Outside markets influence futures

Outside markets influence futures

Market Line January 21, 2010 Wheat futures were mostly lower Wednesday. Contracts came off the days lows thanks to a late rally. Outside markets were said to be the driving factor and Mark Chiodo of Chiodo Commodities at the Minneapolis Grain Exchange points to the U.S. dollar in particular.

Chiodo: “Keep an eye on the U.S. dollar. It seems to be the one running it here. We have come down substantially in a week‘s time here in these markets. Something like 50 cents in the corn. About 70-80 cents in the wheat and 90 cents in the beans. It should be enough to give us a bounce here somewhere. A lot of folks are looking for that. I don’t know if it rallies much here. Barring anything else going on, and it doesn‘t seem to a lot, we are keeping a close eye on the U.S. dollar and the outside markets here.”

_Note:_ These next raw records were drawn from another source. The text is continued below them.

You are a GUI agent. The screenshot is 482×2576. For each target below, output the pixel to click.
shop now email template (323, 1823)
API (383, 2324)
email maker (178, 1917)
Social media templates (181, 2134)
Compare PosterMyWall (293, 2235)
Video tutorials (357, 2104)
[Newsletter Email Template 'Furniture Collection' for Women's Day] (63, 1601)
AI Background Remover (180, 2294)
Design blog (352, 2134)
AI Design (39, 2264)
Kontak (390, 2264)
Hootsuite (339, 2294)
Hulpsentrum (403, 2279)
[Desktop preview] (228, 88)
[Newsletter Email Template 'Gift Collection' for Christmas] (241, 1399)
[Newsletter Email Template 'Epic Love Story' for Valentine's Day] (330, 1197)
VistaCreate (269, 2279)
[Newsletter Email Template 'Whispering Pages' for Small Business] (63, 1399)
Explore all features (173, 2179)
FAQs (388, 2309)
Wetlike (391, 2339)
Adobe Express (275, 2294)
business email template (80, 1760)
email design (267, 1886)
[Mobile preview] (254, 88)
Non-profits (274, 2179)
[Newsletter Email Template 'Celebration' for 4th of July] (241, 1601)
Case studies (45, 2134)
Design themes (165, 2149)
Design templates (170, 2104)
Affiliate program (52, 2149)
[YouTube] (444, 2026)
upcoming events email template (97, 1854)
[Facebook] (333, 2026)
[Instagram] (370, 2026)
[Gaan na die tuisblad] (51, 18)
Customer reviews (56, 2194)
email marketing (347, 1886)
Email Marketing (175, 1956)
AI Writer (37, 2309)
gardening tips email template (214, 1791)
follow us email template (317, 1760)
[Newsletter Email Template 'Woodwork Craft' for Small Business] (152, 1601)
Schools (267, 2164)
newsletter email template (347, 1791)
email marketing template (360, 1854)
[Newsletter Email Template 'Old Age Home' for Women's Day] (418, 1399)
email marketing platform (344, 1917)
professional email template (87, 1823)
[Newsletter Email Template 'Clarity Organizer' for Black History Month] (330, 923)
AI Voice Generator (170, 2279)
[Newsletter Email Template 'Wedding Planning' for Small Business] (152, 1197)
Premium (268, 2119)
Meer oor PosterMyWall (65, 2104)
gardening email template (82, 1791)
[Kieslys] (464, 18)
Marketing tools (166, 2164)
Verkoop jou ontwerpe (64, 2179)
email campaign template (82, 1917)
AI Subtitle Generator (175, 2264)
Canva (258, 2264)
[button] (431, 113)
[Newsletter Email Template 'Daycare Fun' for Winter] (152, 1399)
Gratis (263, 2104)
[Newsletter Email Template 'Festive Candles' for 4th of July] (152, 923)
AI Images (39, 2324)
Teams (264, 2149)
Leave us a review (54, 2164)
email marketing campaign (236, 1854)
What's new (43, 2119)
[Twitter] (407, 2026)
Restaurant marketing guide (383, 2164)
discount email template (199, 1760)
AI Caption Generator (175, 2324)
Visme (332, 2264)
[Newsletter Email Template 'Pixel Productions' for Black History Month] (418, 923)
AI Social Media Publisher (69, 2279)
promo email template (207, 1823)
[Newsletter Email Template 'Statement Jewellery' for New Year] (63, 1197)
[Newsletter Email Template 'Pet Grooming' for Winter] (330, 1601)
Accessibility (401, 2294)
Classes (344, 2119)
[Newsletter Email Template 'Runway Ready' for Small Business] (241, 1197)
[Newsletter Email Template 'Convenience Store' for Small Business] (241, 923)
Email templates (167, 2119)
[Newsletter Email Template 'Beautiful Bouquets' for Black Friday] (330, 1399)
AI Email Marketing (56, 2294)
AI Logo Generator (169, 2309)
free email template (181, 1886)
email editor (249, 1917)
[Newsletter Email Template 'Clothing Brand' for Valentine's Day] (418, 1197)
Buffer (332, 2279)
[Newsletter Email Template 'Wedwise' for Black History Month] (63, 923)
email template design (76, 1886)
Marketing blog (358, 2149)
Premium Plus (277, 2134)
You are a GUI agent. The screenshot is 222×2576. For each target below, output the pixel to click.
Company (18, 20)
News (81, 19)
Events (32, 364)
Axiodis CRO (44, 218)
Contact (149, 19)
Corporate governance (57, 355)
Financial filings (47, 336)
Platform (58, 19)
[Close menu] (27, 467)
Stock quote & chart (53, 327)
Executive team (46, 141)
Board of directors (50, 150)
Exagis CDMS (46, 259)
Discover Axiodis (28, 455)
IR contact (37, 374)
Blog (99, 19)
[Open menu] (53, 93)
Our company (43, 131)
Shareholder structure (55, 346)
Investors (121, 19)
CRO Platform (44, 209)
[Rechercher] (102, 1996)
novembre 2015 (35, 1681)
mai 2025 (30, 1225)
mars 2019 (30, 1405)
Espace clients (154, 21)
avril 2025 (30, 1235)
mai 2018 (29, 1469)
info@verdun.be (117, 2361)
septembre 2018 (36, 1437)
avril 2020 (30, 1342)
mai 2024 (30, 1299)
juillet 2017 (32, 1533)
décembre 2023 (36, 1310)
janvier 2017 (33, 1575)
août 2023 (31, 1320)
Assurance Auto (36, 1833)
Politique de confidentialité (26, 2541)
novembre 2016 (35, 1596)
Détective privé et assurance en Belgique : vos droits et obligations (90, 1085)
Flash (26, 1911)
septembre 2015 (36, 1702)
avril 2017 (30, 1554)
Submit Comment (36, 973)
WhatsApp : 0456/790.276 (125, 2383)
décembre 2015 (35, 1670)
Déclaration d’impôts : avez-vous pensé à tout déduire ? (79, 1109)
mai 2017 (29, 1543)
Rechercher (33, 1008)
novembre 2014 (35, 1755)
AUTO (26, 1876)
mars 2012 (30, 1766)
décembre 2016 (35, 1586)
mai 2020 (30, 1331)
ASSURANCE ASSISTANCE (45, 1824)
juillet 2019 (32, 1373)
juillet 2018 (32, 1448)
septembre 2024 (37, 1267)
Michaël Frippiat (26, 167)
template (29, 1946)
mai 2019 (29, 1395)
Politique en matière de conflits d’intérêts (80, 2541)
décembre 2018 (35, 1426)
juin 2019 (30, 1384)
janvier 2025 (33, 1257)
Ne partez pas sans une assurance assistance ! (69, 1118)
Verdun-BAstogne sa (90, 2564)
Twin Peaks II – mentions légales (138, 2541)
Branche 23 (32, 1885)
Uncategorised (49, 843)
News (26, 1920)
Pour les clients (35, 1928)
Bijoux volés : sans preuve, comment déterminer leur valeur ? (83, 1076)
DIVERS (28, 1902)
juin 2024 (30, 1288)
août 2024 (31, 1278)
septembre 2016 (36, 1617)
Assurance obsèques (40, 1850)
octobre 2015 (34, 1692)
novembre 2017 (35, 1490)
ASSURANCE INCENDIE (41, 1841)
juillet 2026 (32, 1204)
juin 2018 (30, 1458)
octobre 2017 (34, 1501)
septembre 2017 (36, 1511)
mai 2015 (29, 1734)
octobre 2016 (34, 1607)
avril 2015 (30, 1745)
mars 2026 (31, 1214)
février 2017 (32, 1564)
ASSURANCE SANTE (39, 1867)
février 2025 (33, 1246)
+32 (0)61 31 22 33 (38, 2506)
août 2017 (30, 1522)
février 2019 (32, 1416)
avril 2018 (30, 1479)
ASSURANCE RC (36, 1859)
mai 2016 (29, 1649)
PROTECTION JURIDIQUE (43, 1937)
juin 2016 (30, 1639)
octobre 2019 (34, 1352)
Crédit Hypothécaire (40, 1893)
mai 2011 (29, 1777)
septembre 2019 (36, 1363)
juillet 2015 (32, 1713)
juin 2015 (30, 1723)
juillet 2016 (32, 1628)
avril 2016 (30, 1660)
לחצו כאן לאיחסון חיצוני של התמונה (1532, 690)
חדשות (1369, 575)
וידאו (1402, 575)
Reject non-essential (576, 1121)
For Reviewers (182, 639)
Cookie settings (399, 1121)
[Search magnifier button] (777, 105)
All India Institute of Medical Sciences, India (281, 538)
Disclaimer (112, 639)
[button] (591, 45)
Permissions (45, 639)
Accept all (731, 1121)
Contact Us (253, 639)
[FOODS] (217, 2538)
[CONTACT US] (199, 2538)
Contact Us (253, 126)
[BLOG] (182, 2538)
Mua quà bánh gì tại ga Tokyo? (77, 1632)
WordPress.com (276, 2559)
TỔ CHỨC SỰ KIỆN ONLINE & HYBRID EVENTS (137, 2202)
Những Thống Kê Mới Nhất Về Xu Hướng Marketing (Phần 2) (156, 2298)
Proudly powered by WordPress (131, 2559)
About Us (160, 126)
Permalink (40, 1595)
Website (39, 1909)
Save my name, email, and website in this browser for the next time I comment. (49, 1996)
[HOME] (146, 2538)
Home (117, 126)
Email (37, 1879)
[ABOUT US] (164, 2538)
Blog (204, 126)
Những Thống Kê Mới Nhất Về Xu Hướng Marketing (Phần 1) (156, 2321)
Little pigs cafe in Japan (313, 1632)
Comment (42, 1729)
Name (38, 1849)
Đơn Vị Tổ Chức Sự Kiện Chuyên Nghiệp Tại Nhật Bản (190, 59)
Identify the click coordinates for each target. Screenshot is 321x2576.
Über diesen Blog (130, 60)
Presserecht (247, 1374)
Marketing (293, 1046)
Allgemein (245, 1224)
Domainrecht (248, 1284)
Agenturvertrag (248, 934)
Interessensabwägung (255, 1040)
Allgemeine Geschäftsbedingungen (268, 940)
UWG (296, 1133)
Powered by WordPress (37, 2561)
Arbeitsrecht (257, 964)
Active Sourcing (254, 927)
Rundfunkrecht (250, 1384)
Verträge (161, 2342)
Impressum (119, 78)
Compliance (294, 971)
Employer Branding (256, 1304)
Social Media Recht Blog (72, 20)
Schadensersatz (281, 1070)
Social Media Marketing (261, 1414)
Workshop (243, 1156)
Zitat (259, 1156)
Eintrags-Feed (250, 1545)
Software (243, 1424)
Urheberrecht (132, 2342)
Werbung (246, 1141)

On Wednesday Chicago March wheat was down three cents at 4-97 ½. March corn down 1 ¼ cents at 3-68. Portland soft white wheat was steady to three cents lower at mostly 4-69. New crop August soft white five to ten cents lower at 4-65 to 4-90. Club wheat premium $3.25. HRW 11.5 % protein unchanged at 5-45. DNS 14% protein down three cents at 6-48. No Portland barley bids.

Cattle futures were mixed Wednesday. There was pressure on nearby live cattle from profit taking. Fund buying offered support. The higher U.S. dollar early in the session and the lower stock market were also cited as factors for cattle. Feb live cattle down 45 cents at 87-45. March feeders up 20 at 99-87. February Class III milk down 19 at 14-20.

I’m Bob Hoff and that’s Market Line on the Northwest Ag Information Network.